[Your assignment]:
Using the word "avatar" as the filter, copy each matching line from the records.

[Dataset records]
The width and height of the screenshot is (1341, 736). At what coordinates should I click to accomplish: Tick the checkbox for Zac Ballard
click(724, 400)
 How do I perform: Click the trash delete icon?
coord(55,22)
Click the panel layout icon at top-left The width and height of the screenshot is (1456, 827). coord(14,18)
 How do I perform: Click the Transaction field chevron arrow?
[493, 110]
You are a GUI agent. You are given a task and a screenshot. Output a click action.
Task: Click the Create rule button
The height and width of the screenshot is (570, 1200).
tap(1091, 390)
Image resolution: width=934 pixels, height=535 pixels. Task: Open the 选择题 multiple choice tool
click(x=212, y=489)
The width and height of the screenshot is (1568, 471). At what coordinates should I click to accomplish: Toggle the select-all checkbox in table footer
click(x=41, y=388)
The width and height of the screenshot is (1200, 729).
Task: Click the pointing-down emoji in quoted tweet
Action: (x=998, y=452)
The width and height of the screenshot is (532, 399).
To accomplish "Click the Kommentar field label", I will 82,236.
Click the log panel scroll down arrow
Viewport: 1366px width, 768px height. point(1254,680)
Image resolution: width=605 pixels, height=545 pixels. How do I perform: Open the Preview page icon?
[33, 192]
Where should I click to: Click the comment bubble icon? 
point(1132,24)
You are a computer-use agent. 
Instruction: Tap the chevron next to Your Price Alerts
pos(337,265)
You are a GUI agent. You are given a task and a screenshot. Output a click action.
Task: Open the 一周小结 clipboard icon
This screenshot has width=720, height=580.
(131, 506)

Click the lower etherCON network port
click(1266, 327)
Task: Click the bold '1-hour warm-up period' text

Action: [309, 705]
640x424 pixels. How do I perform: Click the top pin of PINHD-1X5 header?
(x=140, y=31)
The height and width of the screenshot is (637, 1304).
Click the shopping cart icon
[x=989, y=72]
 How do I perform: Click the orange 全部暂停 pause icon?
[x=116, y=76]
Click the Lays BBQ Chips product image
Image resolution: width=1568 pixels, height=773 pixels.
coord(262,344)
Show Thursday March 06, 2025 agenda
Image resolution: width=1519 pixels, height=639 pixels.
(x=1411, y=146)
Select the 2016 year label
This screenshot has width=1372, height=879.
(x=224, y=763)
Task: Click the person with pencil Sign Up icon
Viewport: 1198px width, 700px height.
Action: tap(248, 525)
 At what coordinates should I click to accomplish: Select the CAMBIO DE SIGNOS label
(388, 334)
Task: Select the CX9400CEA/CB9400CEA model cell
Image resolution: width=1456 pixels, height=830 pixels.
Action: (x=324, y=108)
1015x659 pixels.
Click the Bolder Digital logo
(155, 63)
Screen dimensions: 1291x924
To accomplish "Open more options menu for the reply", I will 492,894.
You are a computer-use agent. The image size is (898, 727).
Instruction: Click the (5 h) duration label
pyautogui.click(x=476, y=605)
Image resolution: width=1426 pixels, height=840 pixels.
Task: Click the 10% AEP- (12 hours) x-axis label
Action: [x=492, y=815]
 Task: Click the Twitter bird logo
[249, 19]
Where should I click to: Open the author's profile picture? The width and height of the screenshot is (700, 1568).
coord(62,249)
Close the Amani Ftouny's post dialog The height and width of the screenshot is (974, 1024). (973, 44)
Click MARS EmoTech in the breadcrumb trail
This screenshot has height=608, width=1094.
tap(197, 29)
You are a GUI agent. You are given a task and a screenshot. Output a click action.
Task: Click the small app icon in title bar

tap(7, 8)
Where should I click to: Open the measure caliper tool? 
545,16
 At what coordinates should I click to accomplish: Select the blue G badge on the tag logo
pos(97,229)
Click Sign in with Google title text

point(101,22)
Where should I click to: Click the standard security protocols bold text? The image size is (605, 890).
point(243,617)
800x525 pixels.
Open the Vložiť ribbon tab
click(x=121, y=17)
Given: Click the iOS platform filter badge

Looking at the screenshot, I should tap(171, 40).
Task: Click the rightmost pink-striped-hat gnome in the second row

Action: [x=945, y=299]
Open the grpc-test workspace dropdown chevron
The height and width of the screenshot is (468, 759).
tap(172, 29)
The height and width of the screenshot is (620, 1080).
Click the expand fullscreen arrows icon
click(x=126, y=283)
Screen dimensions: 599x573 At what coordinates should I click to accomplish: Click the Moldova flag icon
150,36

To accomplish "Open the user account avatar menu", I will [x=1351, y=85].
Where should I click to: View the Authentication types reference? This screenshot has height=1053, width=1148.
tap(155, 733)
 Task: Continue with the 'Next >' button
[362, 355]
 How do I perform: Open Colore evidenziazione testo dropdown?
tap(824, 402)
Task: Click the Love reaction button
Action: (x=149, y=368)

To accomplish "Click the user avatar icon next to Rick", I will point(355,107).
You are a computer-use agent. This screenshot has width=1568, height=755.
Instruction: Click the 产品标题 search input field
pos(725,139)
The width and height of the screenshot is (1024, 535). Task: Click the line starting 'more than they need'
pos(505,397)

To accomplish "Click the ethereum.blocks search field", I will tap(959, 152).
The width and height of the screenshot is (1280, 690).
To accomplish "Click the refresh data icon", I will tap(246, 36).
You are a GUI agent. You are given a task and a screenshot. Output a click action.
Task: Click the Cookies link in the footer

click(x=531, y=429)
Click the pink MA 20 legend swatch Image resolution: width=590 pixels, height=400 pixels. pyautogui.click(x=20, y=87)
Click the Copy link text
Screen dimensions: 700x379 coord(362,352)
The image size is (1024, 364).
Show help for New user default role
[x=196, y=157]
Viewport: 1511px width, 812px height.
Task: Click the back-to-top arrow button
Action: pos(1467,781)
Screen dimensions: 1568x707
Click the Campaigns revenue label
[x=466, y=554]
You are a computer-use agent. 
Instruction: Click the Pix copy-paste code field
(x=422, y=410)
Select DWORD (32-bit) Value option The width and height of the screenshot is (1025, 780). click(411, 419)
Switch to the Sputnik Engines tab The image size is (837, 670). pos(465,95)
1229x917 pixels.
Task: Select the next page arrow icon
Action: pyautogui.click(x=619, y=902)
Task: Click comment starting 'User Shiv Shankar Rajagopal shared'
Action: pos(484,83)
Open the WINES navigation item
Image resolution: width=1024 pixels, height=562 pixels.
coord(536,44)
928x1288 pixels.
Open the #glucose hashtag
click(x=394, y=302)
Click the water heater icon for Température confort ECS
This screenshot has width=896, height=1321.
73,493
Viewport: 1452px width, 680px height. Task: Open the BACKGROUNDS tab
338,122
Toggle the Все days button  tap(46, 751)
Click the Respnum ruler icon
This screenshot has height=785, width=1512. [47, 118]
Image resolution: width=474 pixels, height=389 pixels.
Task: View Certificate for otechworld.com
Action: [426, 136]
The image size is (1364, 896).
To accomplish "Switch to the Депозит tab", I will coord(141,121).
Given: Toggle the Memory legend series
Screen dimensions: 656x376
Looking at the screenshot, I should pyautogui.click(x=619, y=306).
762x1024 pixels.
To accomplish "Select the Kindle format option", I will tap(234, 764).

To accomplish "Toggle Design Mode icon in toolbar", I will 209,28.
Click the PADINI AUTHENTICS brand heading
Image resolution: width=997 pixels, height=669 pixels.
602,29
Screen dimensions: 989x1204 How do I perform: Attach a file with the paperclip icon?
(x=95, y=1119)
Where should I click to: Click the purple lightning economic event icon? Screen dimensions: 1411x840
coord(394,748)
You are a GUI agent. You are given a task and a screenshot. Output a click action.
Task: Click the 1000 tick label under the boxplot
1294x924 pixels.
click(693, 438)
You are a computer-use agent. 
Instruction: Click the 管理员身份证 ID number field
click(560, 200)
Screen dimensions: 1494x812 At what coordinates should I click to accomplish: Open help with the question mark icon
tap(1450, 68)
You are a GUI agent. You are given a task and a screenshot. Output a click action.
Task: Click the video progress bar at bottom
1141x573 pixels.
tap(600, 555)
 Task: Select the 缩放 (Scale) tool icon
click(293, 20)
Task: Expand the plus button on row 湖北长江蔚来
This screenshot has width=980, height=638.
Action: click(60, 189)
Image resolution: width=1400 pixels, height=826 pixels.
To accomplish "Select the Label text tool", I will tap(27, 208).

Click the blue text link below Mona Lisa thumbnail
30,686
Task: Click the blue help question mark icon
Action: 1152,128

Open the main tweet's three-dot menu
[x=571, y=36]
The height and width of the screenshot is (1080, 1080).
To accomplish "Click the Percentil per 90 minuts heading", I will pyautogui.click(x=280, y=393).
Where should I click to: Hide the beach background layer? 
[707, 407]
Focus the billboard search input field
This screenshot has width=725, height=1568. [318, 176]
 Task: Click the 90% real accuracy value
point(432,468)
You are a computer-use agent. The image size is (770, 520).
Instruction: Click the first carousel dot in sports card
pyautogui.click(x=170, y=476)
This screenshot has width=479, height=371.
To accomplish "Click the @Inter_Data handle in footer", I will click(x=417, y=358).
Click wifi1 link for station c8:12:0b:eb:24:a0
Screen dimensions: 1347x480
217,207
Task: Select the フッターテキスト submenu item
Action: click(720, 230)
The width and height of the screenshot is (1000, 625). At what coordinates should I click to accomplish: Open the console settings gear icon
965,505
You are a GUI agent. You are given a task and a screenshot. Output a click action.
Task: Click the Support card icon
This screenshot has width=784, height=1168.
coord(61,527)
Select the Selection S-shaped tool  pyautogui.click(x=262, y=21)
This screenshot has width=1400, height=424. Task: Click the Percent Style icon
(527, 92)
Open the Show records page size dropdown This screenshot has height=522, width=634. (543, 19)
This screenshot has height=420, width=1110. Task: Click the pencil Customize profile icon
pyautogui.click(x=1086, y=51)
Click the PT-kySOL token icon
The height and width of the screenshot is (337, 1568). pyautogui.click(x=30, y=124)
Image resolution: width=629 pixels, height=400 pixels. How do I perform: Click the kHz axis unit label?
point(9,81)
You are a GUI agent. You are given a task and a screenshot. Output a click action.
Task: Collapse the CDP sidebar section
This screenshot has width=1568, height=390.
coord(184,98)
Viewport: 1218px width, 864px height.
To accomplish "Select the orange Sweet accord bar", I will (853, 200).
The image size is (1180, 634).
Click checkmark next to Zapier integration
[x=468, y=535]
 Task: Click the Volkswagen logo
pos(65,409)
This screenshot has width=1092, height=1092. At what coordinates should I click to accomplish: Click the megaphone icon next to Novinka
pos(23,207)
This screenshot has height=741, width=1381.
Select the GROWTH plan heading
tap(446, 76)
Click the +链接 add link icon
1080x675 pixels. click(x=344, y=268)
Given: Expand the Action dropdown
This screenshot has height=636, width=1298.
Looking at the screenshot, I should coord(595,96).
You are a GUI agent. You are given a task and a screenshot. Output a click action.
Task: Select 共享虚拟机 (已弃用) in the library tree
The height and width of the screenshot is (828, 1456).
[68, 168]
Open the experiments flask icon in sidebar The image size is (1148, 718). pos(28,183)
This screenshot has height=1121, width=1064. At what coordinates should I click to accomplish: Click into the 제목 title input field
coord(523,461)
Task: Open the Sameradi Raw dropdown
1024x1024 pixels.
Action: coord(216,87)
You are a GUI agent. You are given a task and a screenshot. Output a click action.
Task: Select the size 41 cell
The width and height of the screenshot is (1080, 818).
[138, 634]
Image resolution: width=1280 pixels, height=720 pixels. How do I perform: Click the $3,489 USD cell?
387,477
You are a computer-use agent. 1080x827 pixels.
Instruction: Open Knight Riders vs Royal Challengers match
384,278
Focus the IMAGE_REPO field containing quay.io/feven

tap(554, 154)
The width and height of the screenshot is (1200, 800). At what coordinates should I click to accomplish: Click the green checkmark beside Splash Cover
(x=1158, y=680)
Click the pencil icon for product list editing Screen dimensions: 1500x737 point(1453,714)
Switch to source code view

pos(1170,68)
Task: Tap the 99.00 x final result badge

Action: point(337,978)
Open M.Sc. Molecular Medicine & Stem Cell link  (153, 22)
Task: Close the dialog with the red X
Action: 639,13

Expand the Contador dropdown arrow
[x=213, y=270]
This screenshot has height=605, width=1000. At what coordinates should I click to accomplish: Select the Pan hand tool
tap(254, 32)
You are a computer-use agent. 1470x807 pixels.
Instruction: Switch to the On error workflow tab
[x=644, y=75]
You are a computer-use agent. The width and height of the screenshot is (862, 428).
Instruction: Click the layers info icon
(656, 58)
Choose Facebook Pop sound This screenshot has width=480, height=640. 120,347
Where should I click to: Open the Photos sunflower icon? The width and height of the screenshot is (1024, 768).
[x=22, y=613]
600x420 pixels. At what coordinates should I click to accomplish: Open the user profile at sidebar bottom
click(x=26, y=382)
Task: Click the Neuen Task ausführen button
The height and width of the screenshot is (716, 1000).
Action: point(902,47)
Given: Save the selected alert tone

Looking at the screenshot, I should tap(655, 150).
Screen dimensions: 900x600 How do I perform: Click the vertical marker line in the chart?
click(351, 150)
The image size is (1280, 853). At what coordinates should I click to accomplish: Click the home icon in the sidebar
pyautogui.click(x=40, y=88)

[Your solution]:
To accomplish "Open the user account avatar menu", I will [x=1351, y=85].
To accomplish "Click the user avatar icon next to Rick", I will point(355,107).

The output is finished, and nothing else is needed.